* **DATASET RECORDS**
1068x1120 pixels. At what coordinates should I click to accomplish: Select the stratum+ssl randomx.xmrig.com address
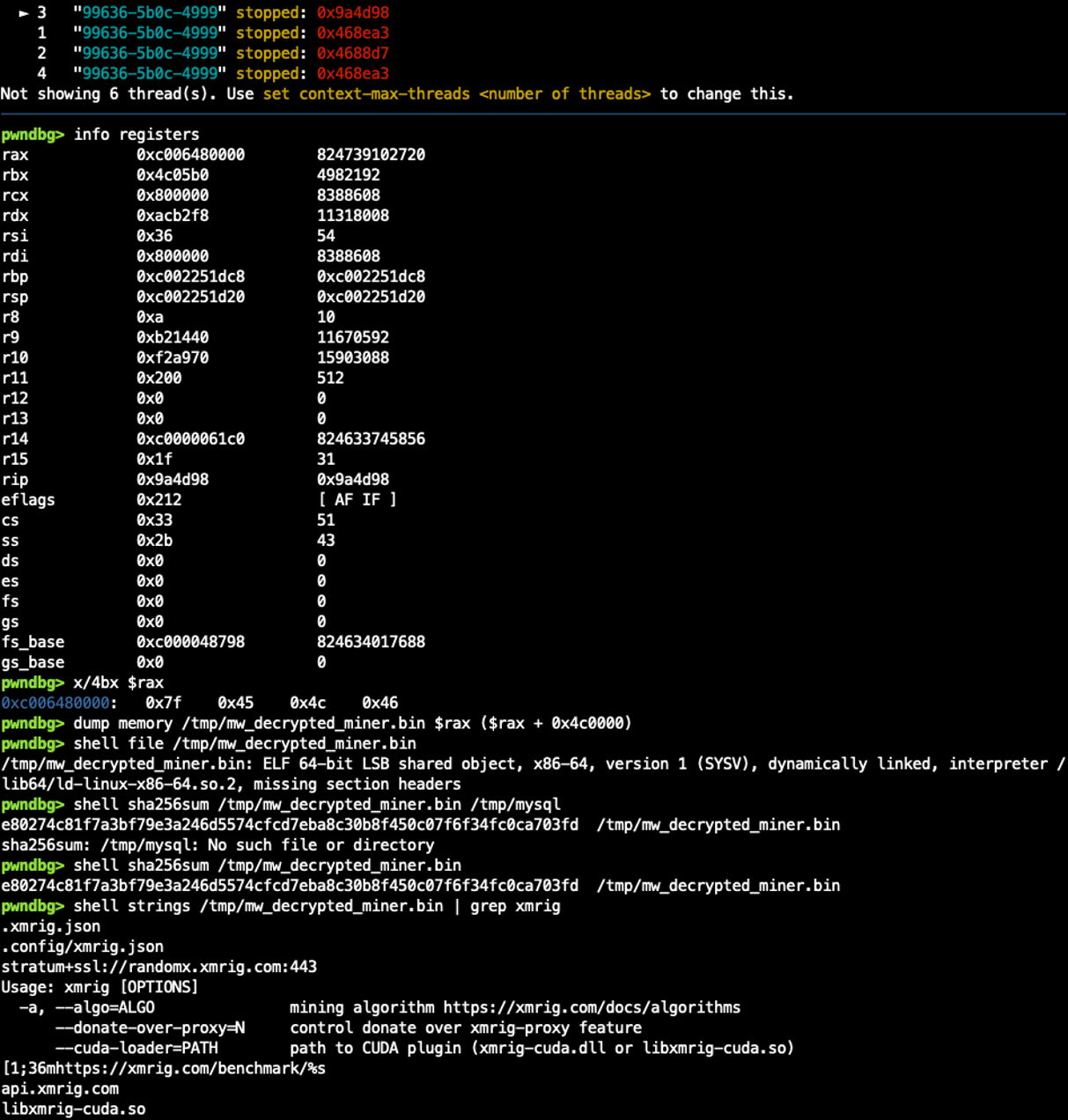[x=160, y=966]
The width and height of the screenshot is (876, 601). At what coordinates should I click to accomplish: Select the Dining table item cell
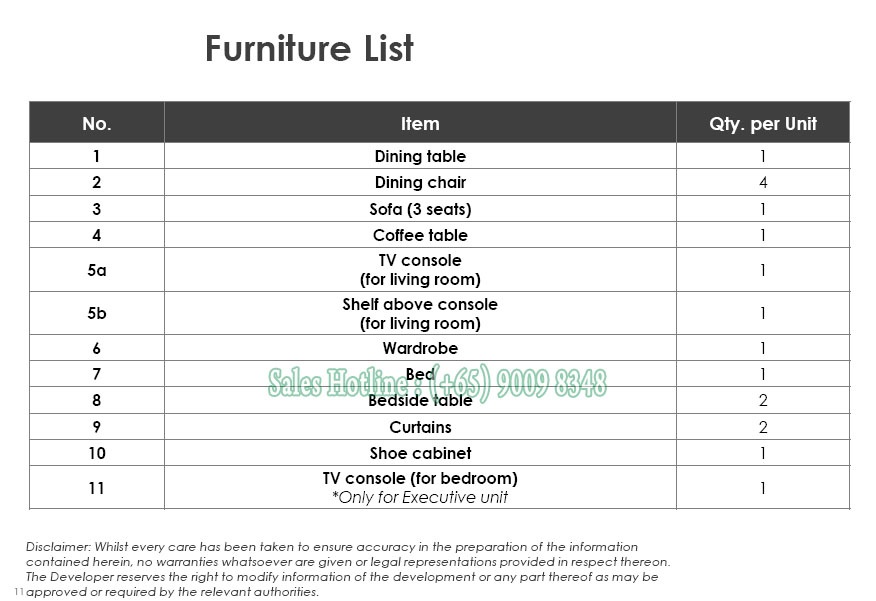pyautogui.click(x=420, y=156)
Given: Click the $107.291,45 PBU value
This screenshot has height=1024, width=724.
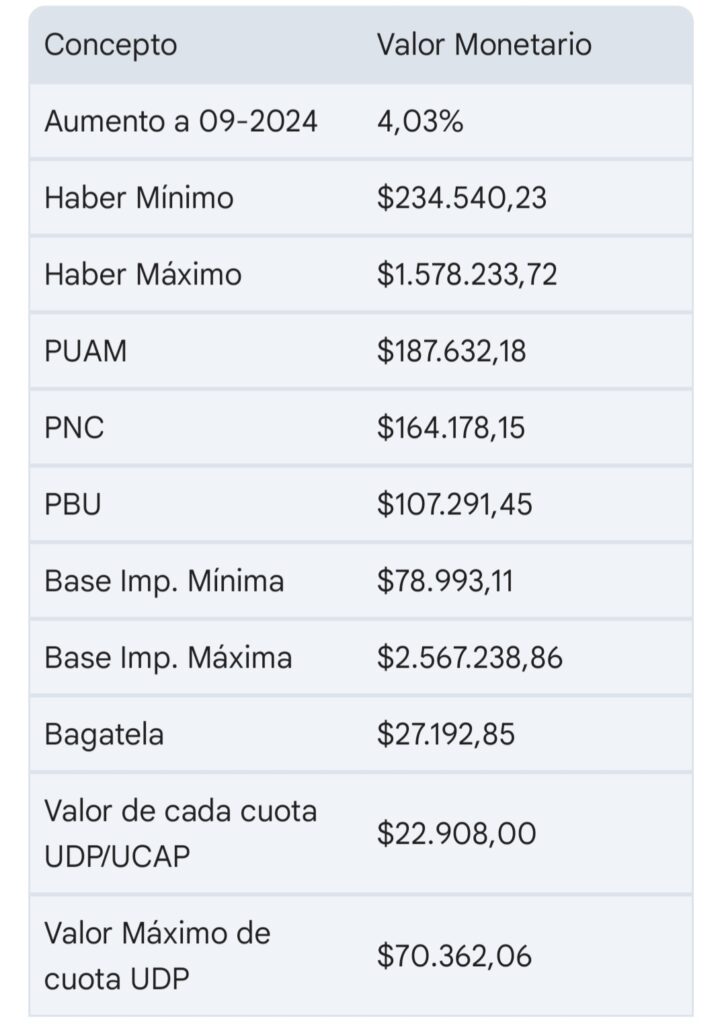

* **TASK REQUIREMENTS**
No picture should be included when the data are set down again exactly.

* **RESPONSE**
1068x1120 pixels. At what coordinates should I click to accomplish: Select the stratum+ssl randomx.xmrig.com address
[x=160, y=966]
The width and height of the screenshot is (876, 601). At what coordinates should I click to accomplish: Select the Dining table item cell
pyautogui.click(x=420, y=156)
Given: Click the $107.291,45 PBU value
This screenshot has height=1024, width=724.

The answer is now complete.